__TEXTE__:

PARIS — Bandits manchots, Rapido, chevaux: 600.000 personnes (1,3% de la population) sont touchées par l'addiction aux jeux d'argent et de hasard, une pathologie souvent liée à une dépendance à l'alcool, au tabac ou au cannabis, révèle la première enquête menée en France sur ce sujet.
Cette enquête, réalisée avant l'ouverture du marché français des jeux en ligne en juin 2010, a été conduite par l'observatoire français des drogues et des toxicomanies (OFDT) et l'institut national de prévention et d'éducation pour la santé (Inpes) dans le cadre du Baromètre santé 2010.
Les questions sur le jeu ont d'abord été posées aux 25.034 personnes de l'échantillon (18 à 75 ans), afin de déterminer le nombre de joueurs misant au moins une fois dans l'année. Dans un second temps, seuls les joueurs les plus actifs (jouant au moins 52 fois/an ou misant au moins 500 euros/an) ont été interrogés.
Les jeux concernés sont ceux de tirage (Loto, Euro Millions ...), de grattage (Cash, Millionnaire ...), Rapido, PMU, paris sportifs, machines à sous et poker (casinos) et les jeux sur internet.

__DONNÉES FOURNIES__:
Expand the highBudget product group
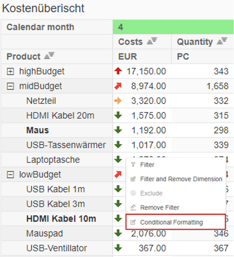 [x=10, y=71]
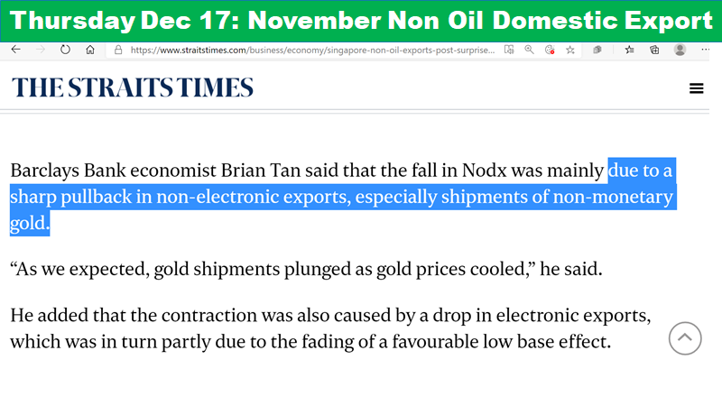Select the straitstimes.com URL address field
This screenshot has width=722, height=406.
[312, 50]
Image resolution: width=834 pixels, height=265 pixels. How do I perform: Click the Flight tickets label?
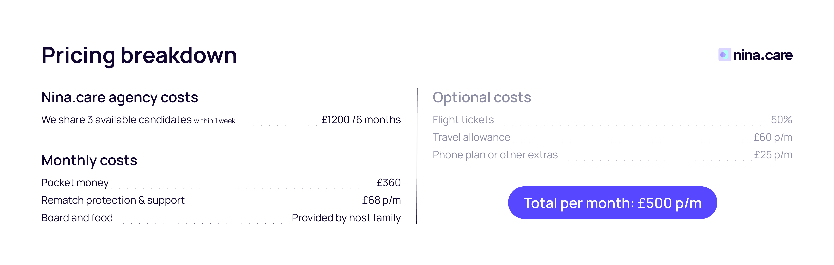463,120
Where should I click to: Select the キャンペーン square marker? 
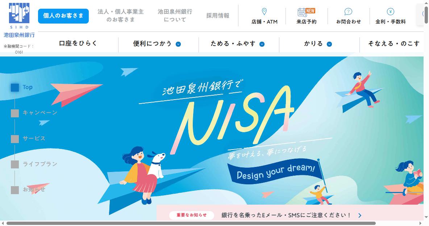[x=15, y=113]
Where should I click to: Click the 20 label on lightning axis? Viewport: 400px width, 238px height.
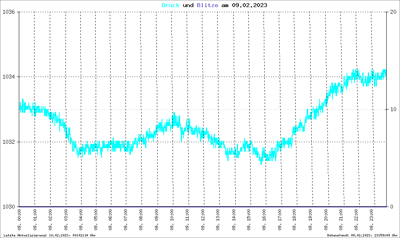click(x=393, y=12)
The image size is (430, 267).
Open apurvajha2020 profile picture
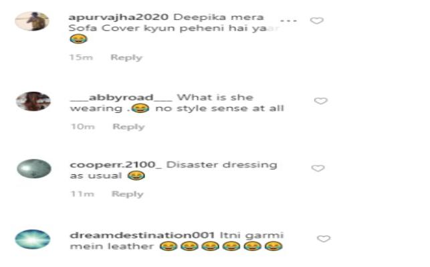point(32,21)
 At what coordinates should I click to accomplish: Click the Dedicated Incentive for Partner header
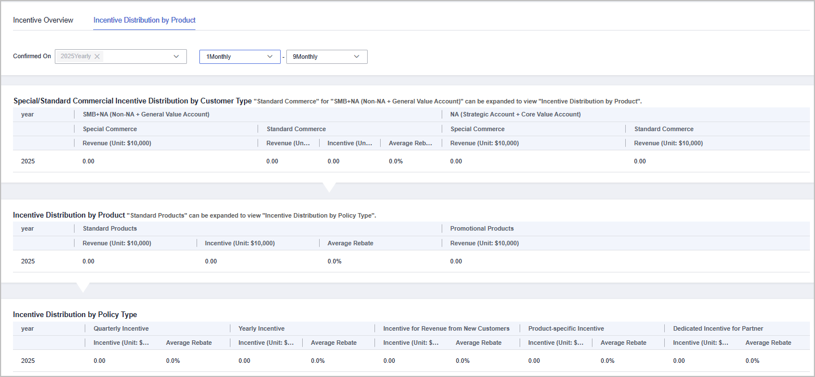718,329
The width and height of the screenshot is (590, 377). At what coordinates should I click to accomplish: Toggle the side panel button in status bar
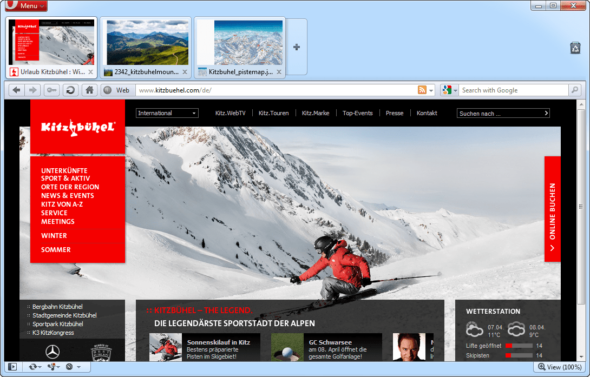12,367
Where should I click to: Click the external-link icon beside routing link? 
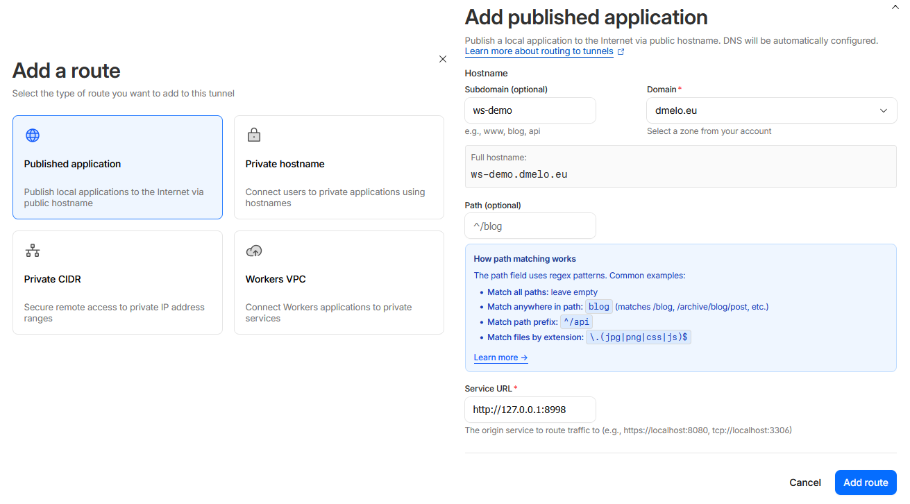tap(621, 51)
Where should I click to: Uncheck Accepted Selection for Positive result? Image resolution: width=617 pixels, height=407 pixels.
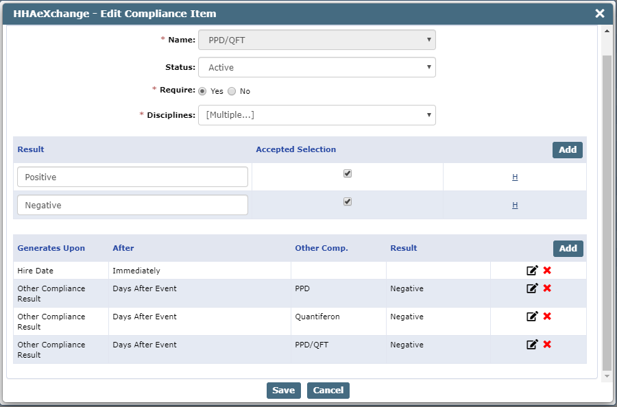coord(348,174)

__EXERCICE__: Indiquez si chacune des affirmations suivantes est conforme au texte sur l'addiction aux jeux, en répondant par oui ou par non et en citant les mots décisifs du texte. (a) L'enquête a été menée après l'ouverture du marché français des jeux en ligne. (b) L'échantillon interrogé comptait 25.034 personnes âgées de 18 à 75 ans. (c) Le poker pratiqué en casino figure parmi les jeux concernés.

__CORRIGÉ__:
(a) Non : « réalisée avant l'ouverture du marché français des jeux en ligne en juin 2010 ».
(b) Oui : « aux 25.034 personnes de l'échantillon (18 à 75 ans) ».
(c) Oui : « machines à sous et poker (casinos) ».